Wednesday, February 24, 2016

Ca Suffit: Manchette's Fatale.

Jean-Patrick Manchette's books seem perfect for graphic novel adaptations. If for no other reason than they are primarily about imagery, with a short punchy existential, often poetic, prose that purports to be only surface-deep, but which, in fact, delves further down than few crime writers seem able or willing to go.  I remember reading Fatale in French about fifteen years ago and being somewhat perplexed by it. Though its line "Vous-bridgez?" has, for some reason, remained, for me, as memorable as anything in Manchette's oeuvre. Since then I've read the novel in English and now in the present graphic novel adapted by Max Cabanes and Doug Headline (Manchette's crime writing son), translated by Edward Gauvin, which Titan has recently published in the UK by Titan. With the results now in, I can say the latter is almost as effective as the original.  


Maybe more effective. Though much of Manchette's writing has been edited out, there is still enough to get the story across, aided by Headline's textual selection and Cabanes's images and cinematic eye, which are about as noir as it gets. And no wonder I was perplexed by the novel. Whether a scorned woman's revenge on a corrupt and bourgeois French town, or something deeper, I'm not sure. For the femme fatale's motives remain ambiguous- even though we eventually learn that "she saw herself wearing a scarlet evening dress... climbing with ease an endless snow-covered slope."

Cabanes and Headline's adaptation  made me wonder how the work of other  crime writers might fare as graphic novels. Early stylists like Hammett and the Black Mask School seem best suited. Though Chandler, being mostly about language, would be a bit tricky.  Spillane, I hate to admit, would probably work as well. Of present writers, the only one I can think of who would be well-suited would be James Sallis, who, in some respects, comes across like an American Manchette minus  the political edge. And  if I'm not mistaken, there is a graphic novel of  Drive.

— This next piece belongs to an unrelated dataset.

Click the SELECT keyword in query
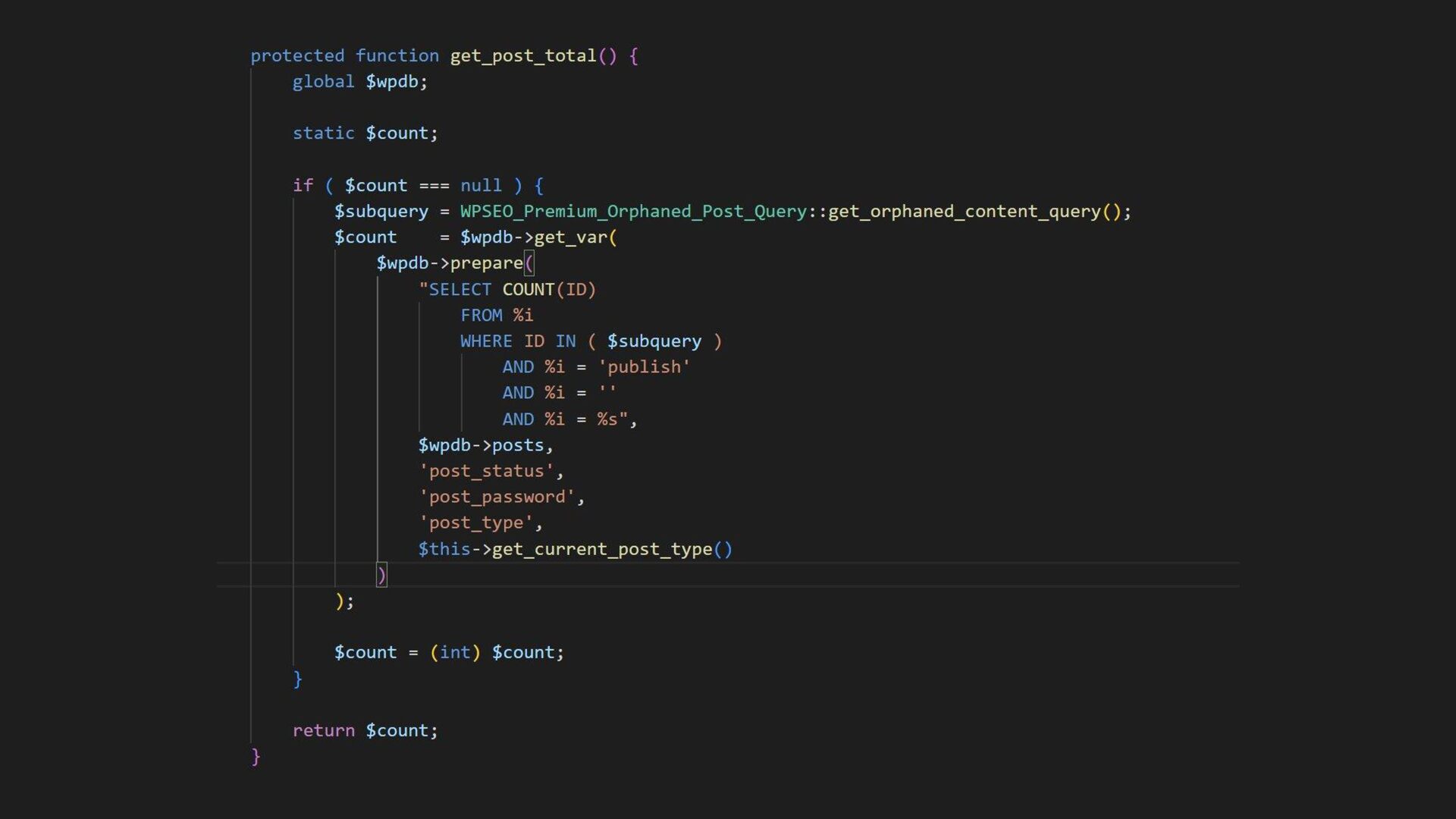This screenshot has height=819, width=1456. click(460, 290)
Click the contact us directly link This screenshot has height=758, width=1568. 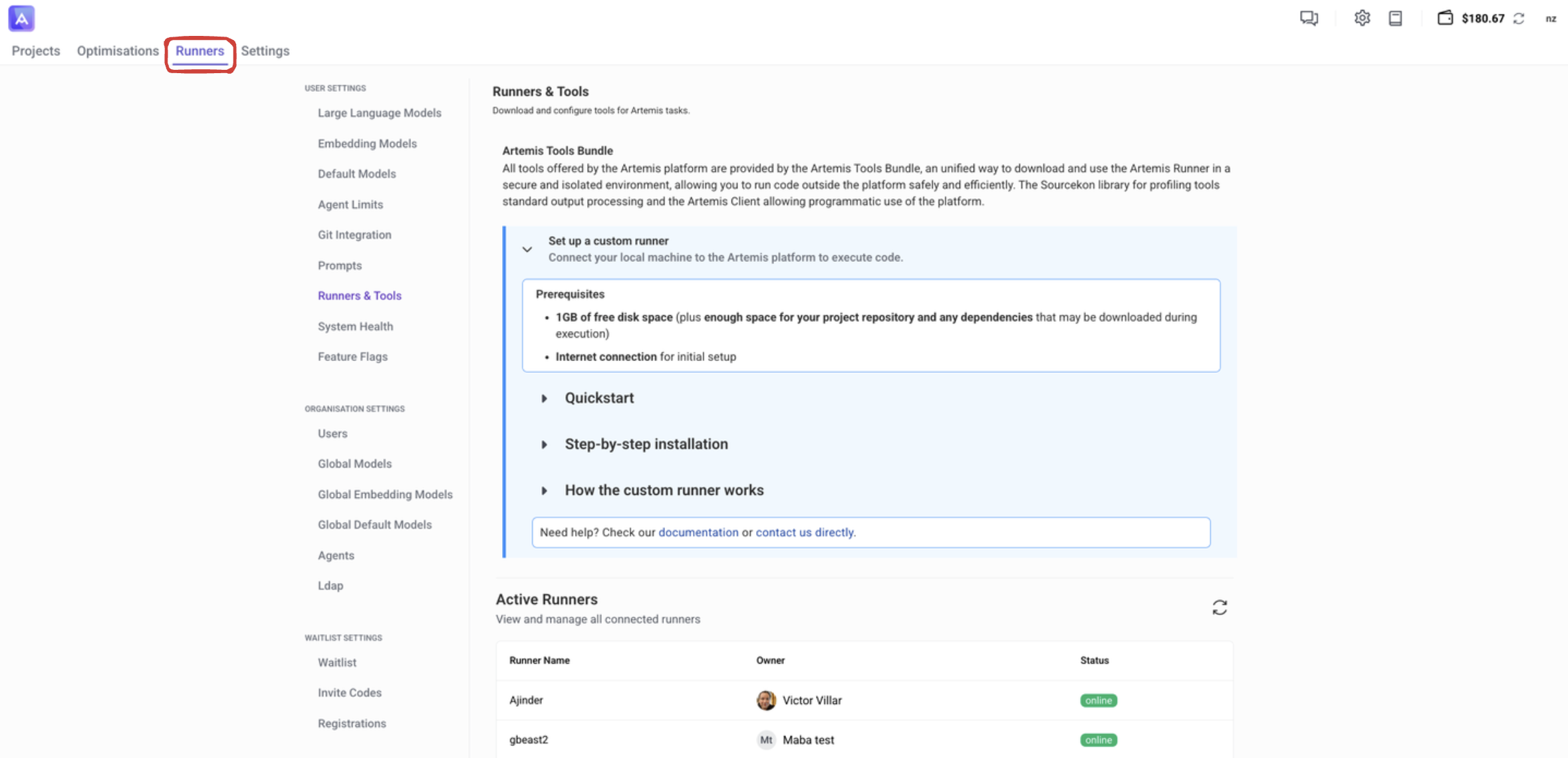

But who else? For instance, I doubt if Ellroy would translate all that well. Of course I could be wrong. For all I know there might be any number of such adaptations around these days. But I still think Manchette is better suited  than most. And better suited to b.d.'s than he is to the cinema; that is, based on  recent evidence, i.e., Pierre Morel's glossy 2015 The Gunman (from The Prone Gunman). For me, the best Manchette adaptations for the screen were those stylish if somewhat ridiculous films released during  the 1970s and 80s, like  Jacques Bral's 1984 Polar (from Morgue Plein), Chabrol's The Nada Gang and Yves Boisset's Mad Enough to Kill (from O dingos o chateaux). Not that Manchette's work is enmeshed in a  time warp, but one can't help but conclude that there is an element of artifact to them, one which conjures up a particular era.  Of course, in France there are now any number of graphic novels by Manchette, illustrataed, for the most part, by Tardi, like La princess du sang, Le petit bleu de la cote Ouest, O dingos, o chateau, and La position du tireur couché. All of them deserve English editions. But on those and others we'll have to wait... In the meantime, Fatale will more than suffice.